Rund 60 000 Euro investiert die Gemeinde Straßberg auf dem Friedhof. Neue Urnenplatten-Wahlgräber werden entstehen und die Wege anders gestaltet. Zudem soll eine Box mit Split aufgestellt werden, mit dem die Gräber aufgefüllt werden können.

Am 24. September hatte der Gemeinderat seine Sitzung mit einer ausführlichen Vorortbesichtigung auf dem Friedhof begonnen. Durch dessen Größe bietet die letzte Ruhestätte ausreichend Platz für eine Vielzahl von Bestattungsformen. 14 davon hat die Gemeinde in ihrer Satzung festgelegt, deutlich mehr als auf vergleichbaren Friedhöfen.

 

Damals gab es einige Vorschläge und Ideen, auch von Bürgern. Diese hat das Ingenieurbüro Czerwenka nun mit in die Planungen übernommen, die dem Gemeinderat in der jüngsten Sitzung vorgestellt wurden.

Urnenplatten-Wahlgräber sind in Straßberg sehr gefragt

Einig war sich das Gremium nach der Anregung eines Ratsmitglieds, dass die Waschbetonplatten der Wege durch Betonpflasterwege ersetzt werden. Allerdings, so Ingenieur Peter Czerwenka, seien die 15 auf 30 Zentimeter großen Steine nicht mehr lieferbar. Bei einem anderen Hersteller werden nun sandgestrahlte Steine in der Farbe Saharabeige und mit der Abmessung 18 auf 30 Zentimeter bestellt.

Die Nachfrage für Urnenplatten-Wahlgräber sei sehr hoch, erklärte Bürgermeister Markus Zeiser. Im aktuellen Grabfeld gebe es noch 15 freie Gräber, die in absehbarer Zeit belegt sein werden.

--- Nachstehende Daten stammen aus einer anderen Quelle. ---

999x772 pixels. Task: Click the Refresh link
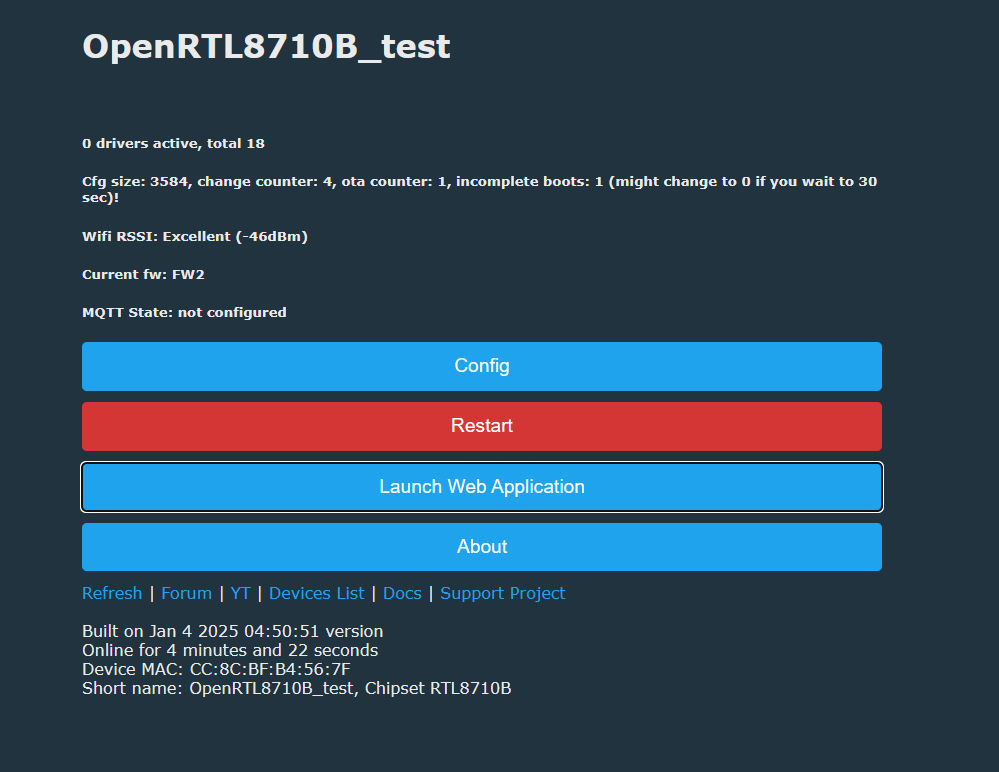[x=112, y=593]
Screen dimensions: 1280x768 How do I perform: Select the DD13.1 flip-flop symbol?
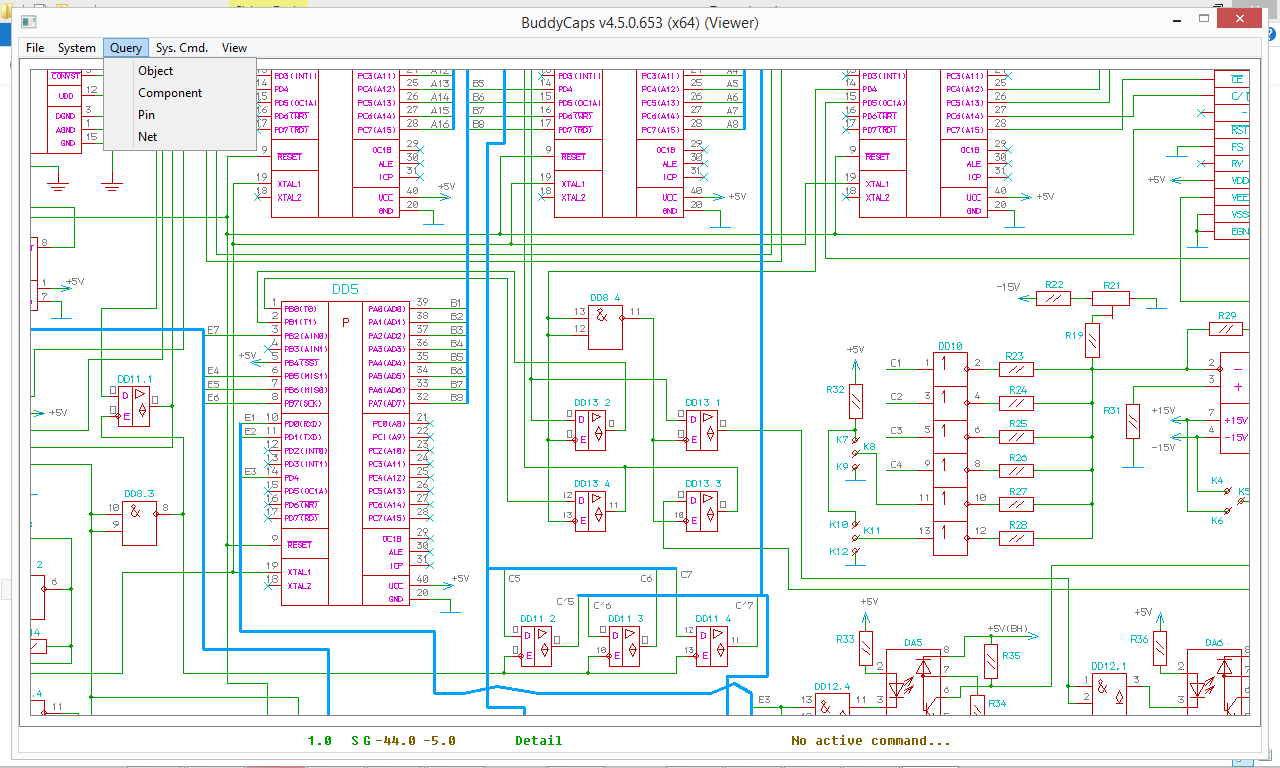click(x=702, y=430)
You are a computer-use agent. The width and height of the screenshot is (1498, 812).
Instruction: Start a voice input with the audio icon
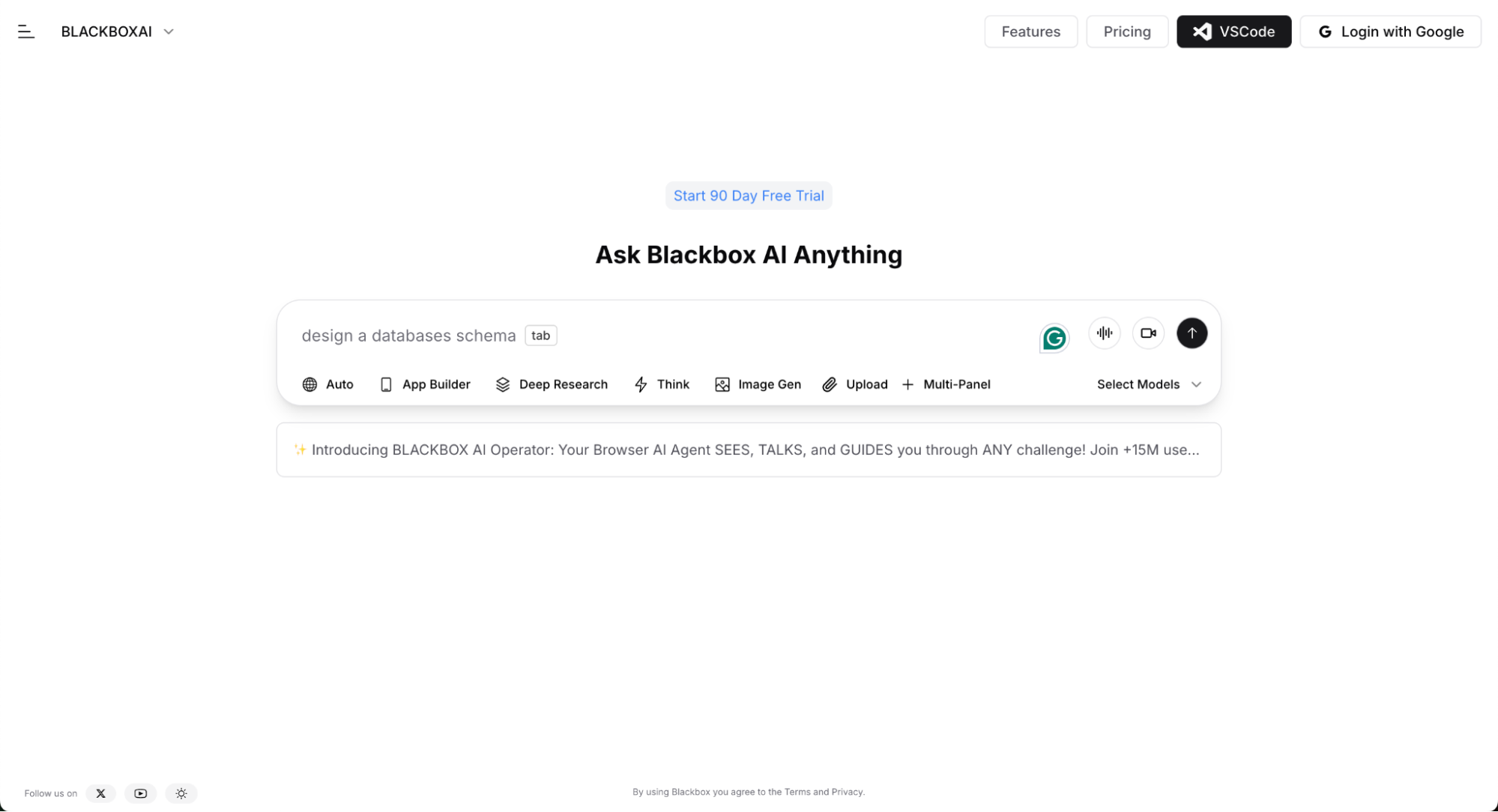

Als weitere Maßnahme wird der geschotterte Pfad zu den Reihenplattengräbern durch einen 90 Zentimeter breiten Pflasterweg aus Betonpflaster ersetzt. Zudem soll ein neues Urnenplattenwahlgrabfeld angelegt werden. Bei dieser Grabform werden die Felder mit feinem Splitt aufgefüllt, jedes Grab wird für zwei Urnen vorbereitet.

Für Splitt wird eine Box auf dem Friedhof aufgestellt

„Eine gute Lösung, dass die Waschbetonplatten wegkommen“, meinte Rat Christian Schmidt, der beruflich viel auf Friedhöfen unterwegs ist. Er schlug vor, für Splitt eine Box aufzustellen, um älteren Leuten, die Gräber auffüllen, längere Wege zu ersparen. Der Gemeinderat beschloss einstimmig, die Maßnahme beschränkt auszuschreiben.

Ratsmitglied Mark Herre erkundigte sich, ob solche Arbeiten nicht der Bauhof übernehmen könnte. Die Maßnahme sei viel zu umfangreich, zudem seien die vier Mitarbeiter voll beschäftigt, antwortete Zeiser.